From: Eduard Pascual <herenvardo@gmail.com>
Date: Tue, 20 Jan 2009 16:33:44 +0000
Message-ID: <6ea53250901200833p36f1685dta471e1387edfc620@mail.gmail.com>
To: "François REMY" <fremycompany_pub@yahoo.fr>
Cc: "David Woolley" <forums@david-woolley.me.uk>, www-style@w3.org

On Mon, Jan 19, 2009 at 8:39 PM, François REMY
<fremycompany_pub@yahoo.fr> wrote:
> I think it was already discussed about pros and cons of ":matches" selector.
>
> I wroted a document about it. It's only my vision of the situation, and you
> may don't agree with me (please say it, if it's the case).
> I hope this document is well-balenced and show the enormous advantages and
> problems of the selector.
> This document is not an essay about the problem, but I think it's a good
> start to dicuss with full(er) knownledge about the subject.
>
> Fremy

I have read your document and agree with most of the ideas it
presents; but I think it misses some substantial points.
Basically, it boilds down to "browser vendors should rewrite their
browser's engines" which is probably a true fact, but it misses the
point that "browser vendors will not rewrite their browser's engines
(unless there is a compelling enough reason for them to do so, of
course)", which is known to be a true fact. So the CSS WG has two ways
to go: they can produce an utopic standard that offers the best
solution to each problem, but will be useless because nobody will
implement it; or they can produced a realistic standard which can't
solve all the problems but at least solves some, and becomes
implemented by enough parties for its solutions to be usable by
authors.
Although I would love to have the utopic standard implemented and use
it on the content I publish; I have to stay in touch with reality. So
I think we should try to get as near as possible to the utopy without
taking off from reality. That's why I tried to figure out how much can
be reasonably achieved before stepping into tough issues.

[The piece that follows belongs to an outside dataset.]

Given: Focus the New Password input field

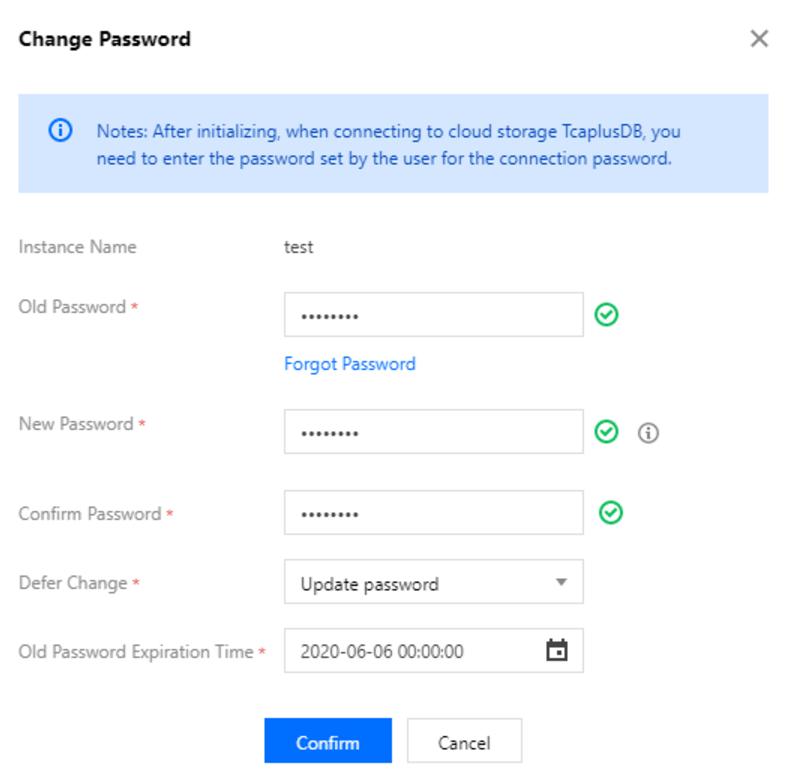Looking at the screenshot, I should point(433,432).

It appears to me (please, someone correct me if I am wrong) that the
main concern applies to page-loading, rather than arbitrary
modifications from script: the current logics and limitations of CSS
are optimal for any progressive rendering algorithm, so trying to
break the essential limitations would affect adversely such
algorithms. After all, during page loading browsers just add children
to existing elements, one after another, so all the information needed
to evaluate nowadays selectors for a given element is already
available when the element is initially added. Once the page is
loaded, modifications to the DOM are arbitrary (ie:
adding/moving/removing stuff anywhere, compared to always adding
"last-childs" during load), so something like a full :matches wouldn't
really hurt: scripts can anyway tweak the class or id of the root
element. Actually, if authors try to rely on javascript emulation of
the :matches capability, the impact is even greater: not only does it
do the same re-checking across the entire tree, but it is done through
an interpreted language engine rather than natively. Hence, unless I'm
missing something (please don't hesitate to point it out if you think
I am), once the page has loaded a full :matches would have a positive
impact, allowing the browser to natively perform styling tasks that
would otherwise be handled by scripts.

Putting it all together: ":matches" is horrible during loading; but
it's not so bad (actually it's even good) after loading. Then simply
ignore the ":matches" until the page is loaded. Or, in more formal
words (these questions are addressed to implementors):
- If the blocks containing ":matches" on their selectors were ignored
during initial page loading, would the concerns still be there?
- Would it be actually doable to skip such blocks during the initial
loading, and "review" them once the page has been loaded?

I'm eager to hear some implementors' voices on these two questions.